(Screenshot grounding data)
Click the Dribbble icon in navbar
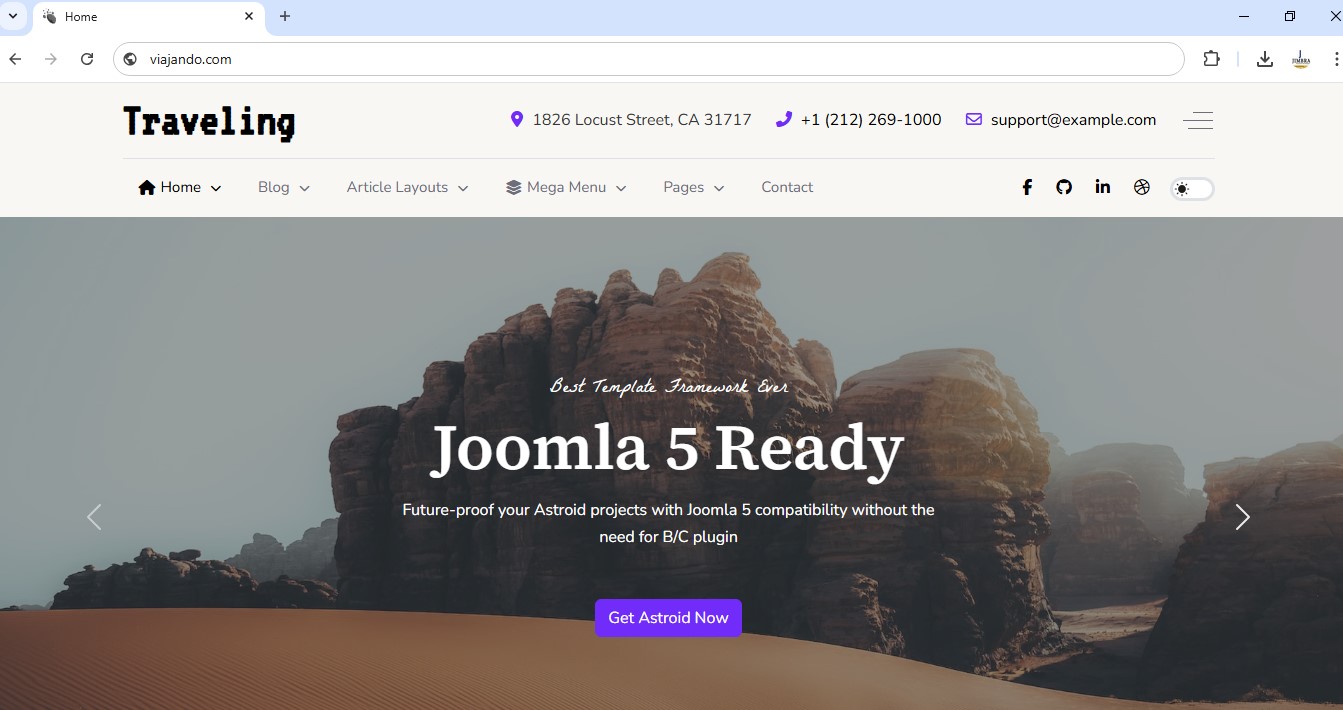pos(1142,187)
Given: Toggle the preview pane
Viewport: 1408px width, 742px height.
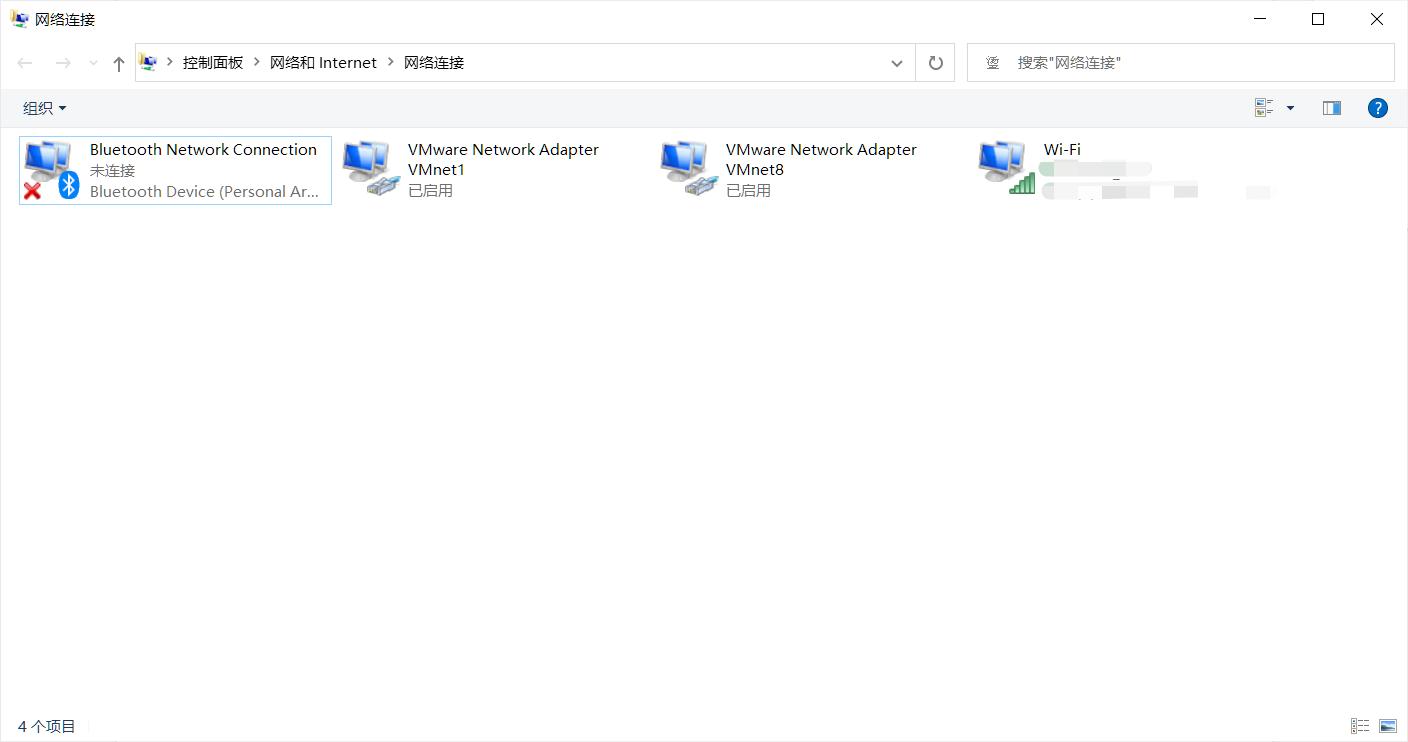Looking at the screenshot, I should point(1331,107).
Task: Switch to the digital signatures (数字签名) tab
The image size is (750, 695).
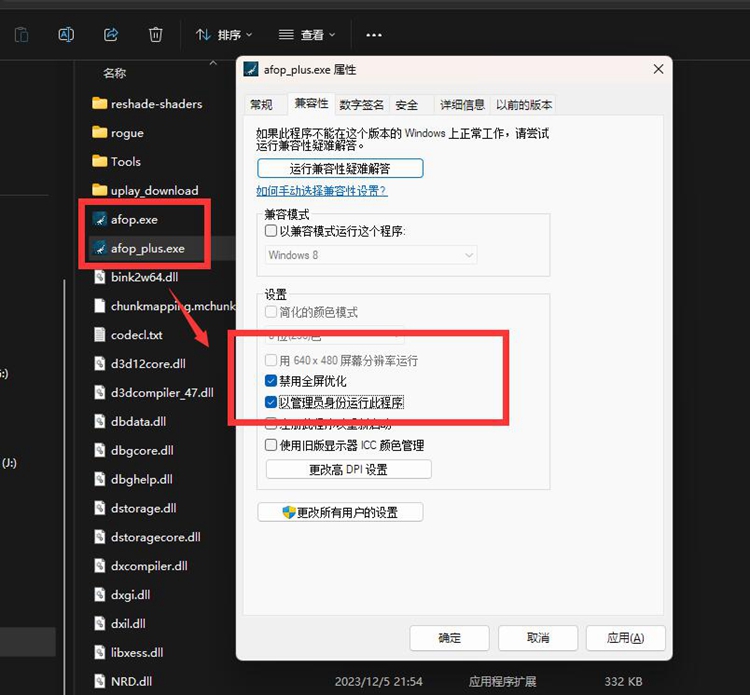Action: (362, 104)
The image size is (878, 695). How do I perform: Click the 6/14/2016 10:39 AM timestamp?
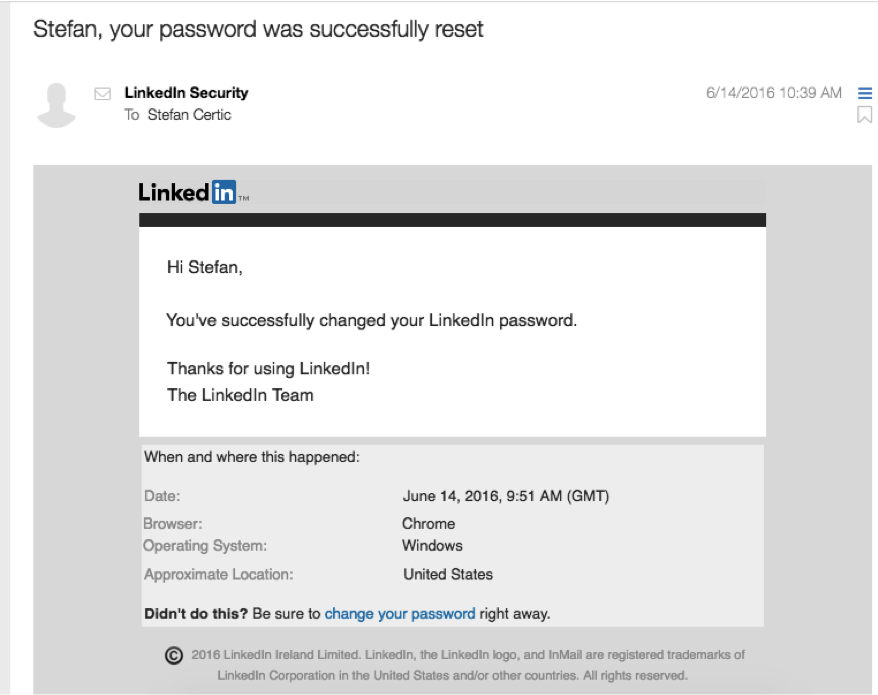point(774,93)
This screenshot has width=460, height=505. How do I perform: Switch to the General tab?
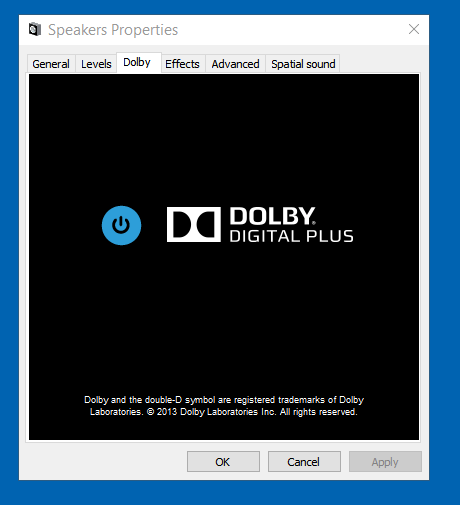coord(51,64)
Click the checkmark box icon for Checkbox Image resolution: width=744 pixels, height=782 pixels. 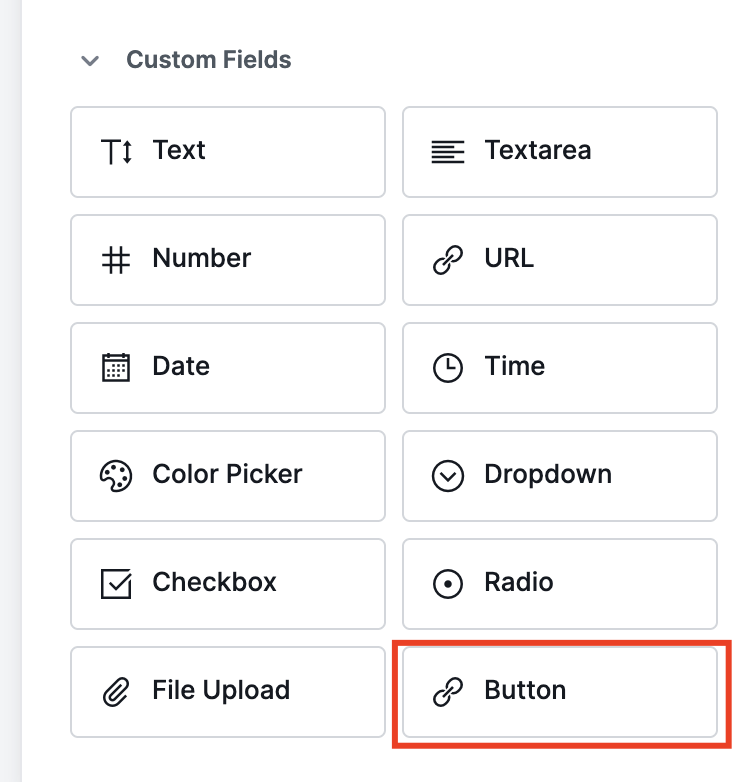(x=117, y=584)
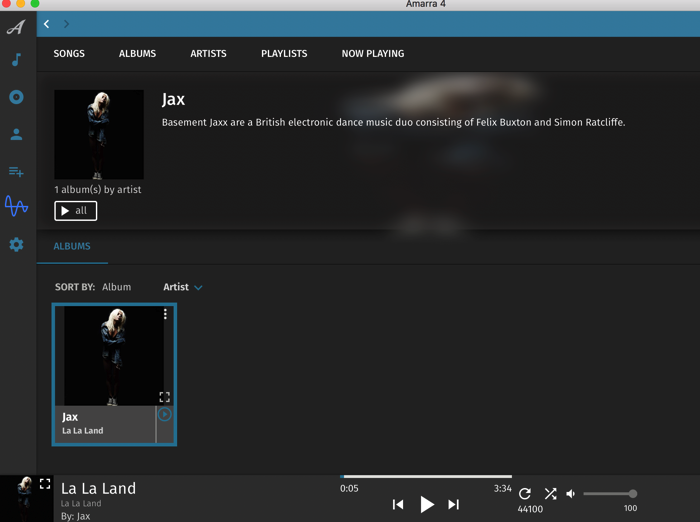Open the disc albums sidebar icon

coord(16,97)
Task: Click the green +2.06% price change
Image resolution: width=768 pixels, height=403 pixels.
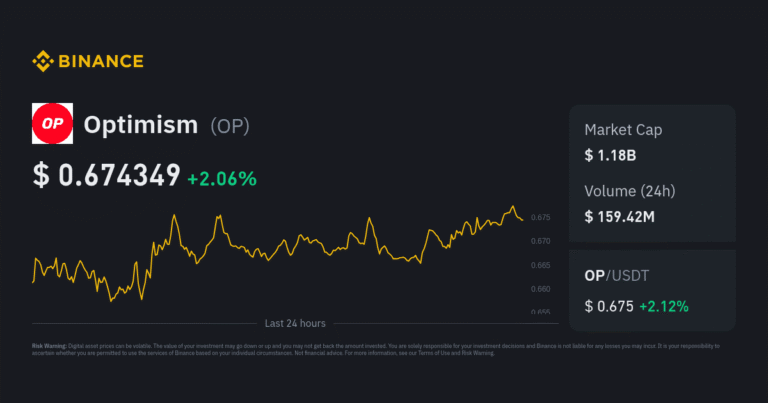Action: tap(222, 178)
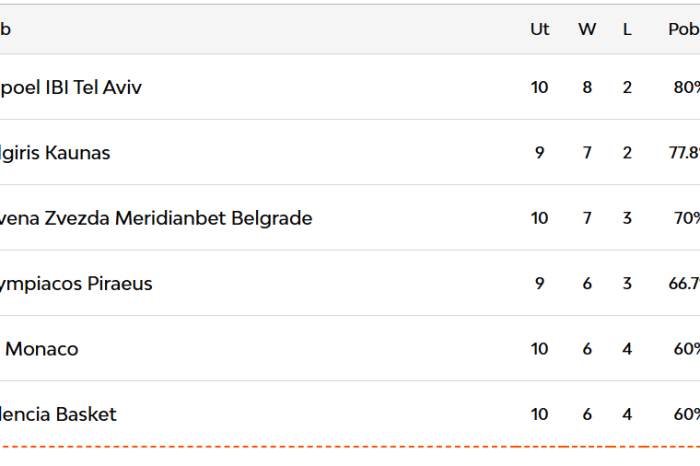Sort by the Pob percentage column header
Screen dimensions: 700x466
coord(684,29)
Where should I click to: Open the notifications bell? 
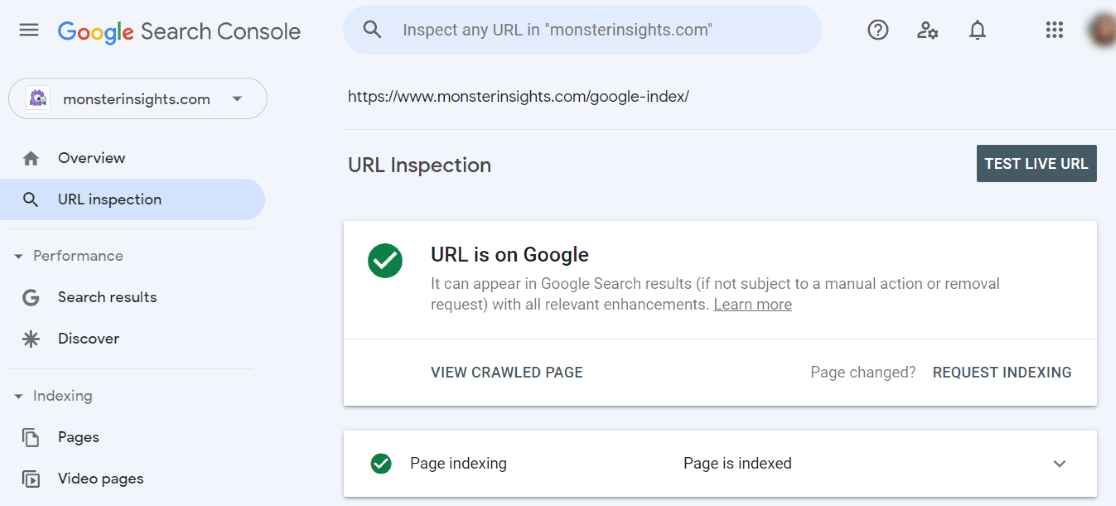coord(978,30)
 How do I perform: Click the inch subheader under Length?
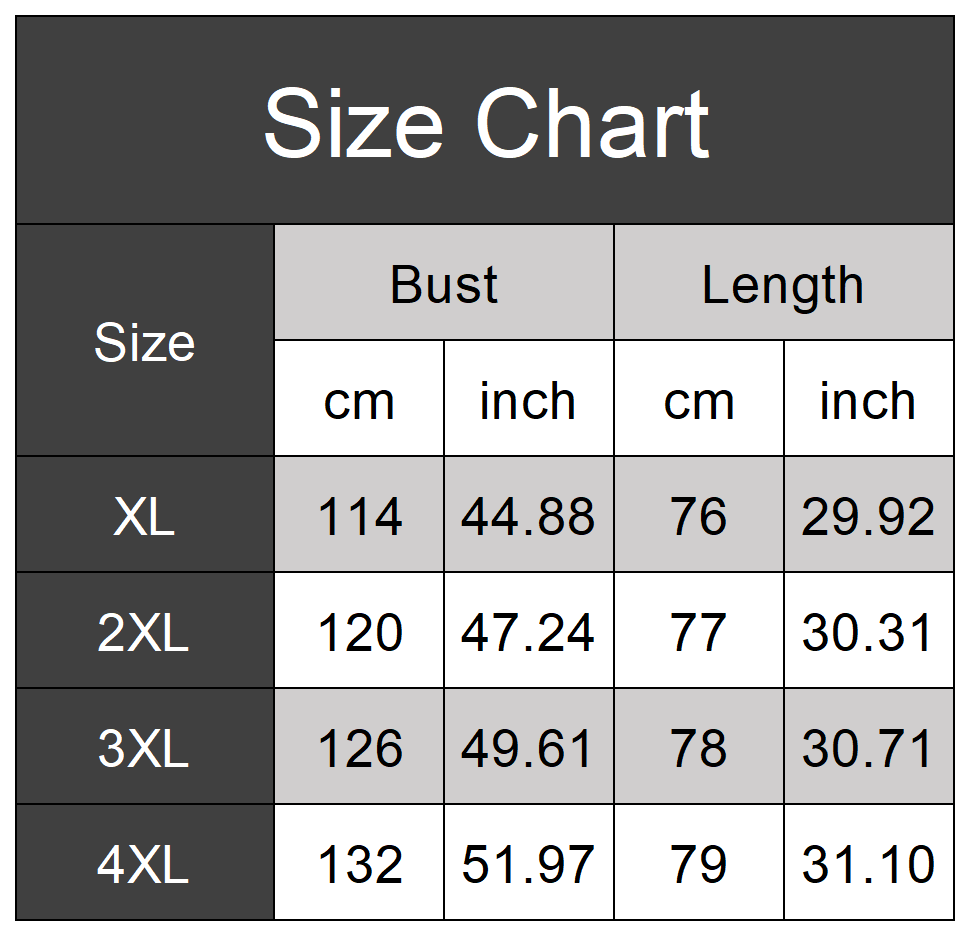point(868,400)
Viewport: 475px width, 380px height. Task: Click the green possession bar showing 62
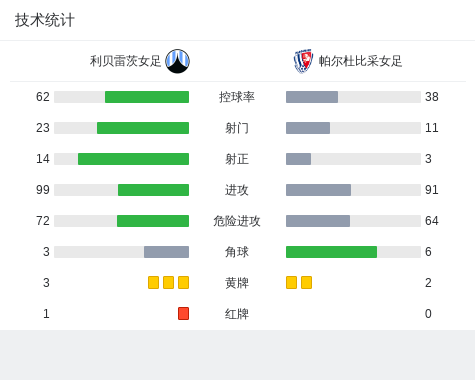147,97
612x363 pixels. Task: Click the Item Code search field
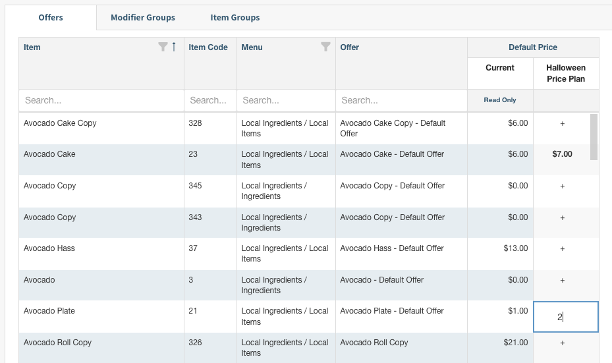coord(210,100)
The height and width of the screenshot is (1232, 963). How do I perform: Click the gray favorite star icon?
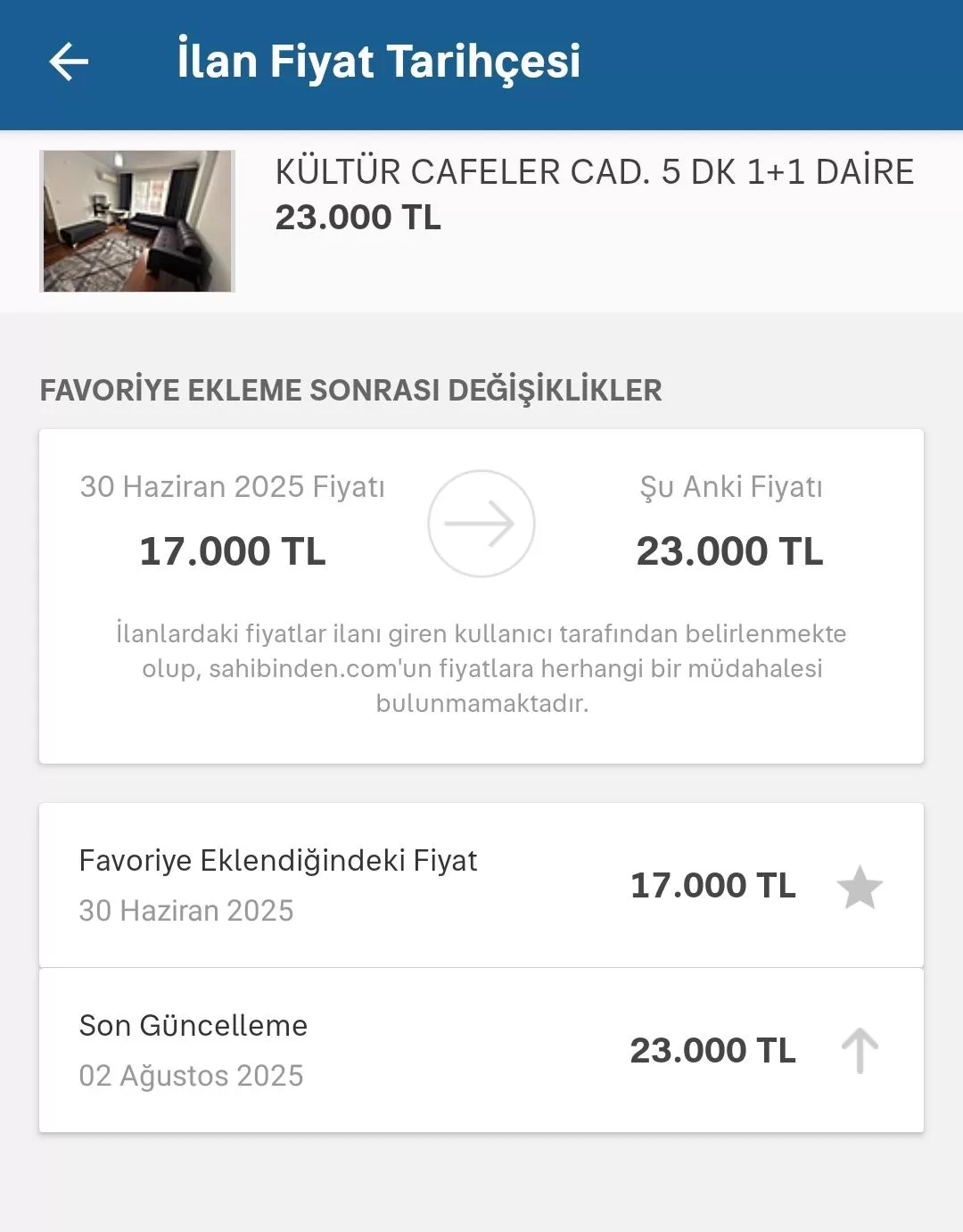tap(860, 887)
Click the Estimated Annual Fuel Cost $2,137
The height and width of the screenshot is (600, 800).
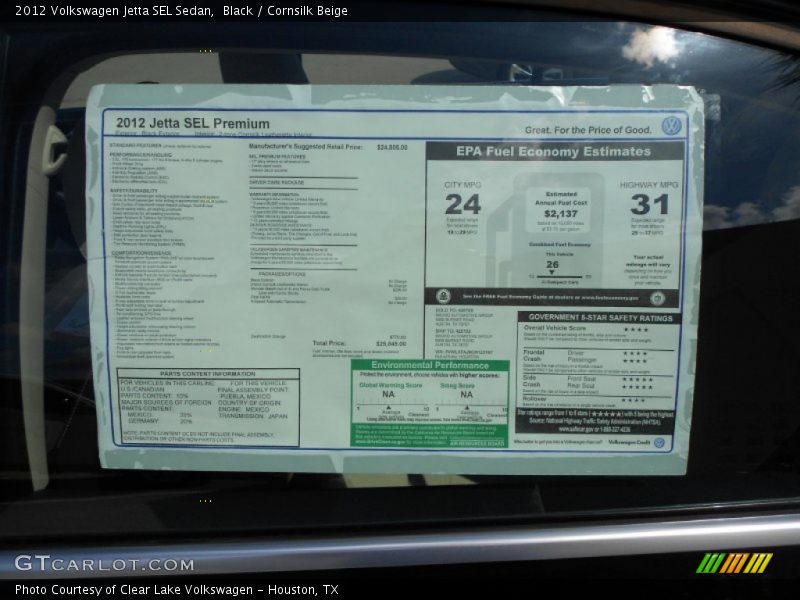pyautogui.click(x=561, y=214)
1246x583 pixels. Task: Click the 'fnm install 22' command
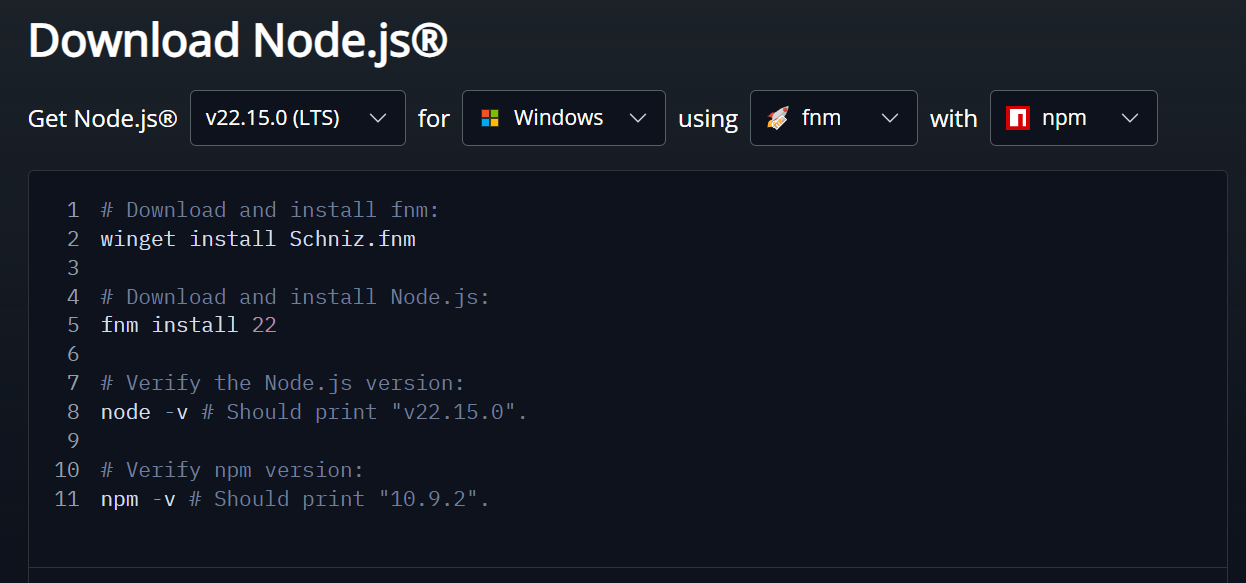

Work to complete: Leave the pictures out, then output exactly the lines from the "Viewport: 475px width, 380px" line through the end of the records above, and no others.

Result below:
Viewport: 475px width, 380px height. Task: Click the green possession bar showing 62
147,97
612x363 pixels. Task: Click the Item Code search field
coord(210,100)
The height and width of the screenshot is (1232, 963). How do I perform: Click the gray favorite star icon?
tap(860, 887)
Click the Estimated Annual Fuel Cost $2,137
The height and width of the screenshot is (600, 800).
pyautogui.click(x=561, y=214)
1246x583 pixels. Task: Click the 'fnm install 22' command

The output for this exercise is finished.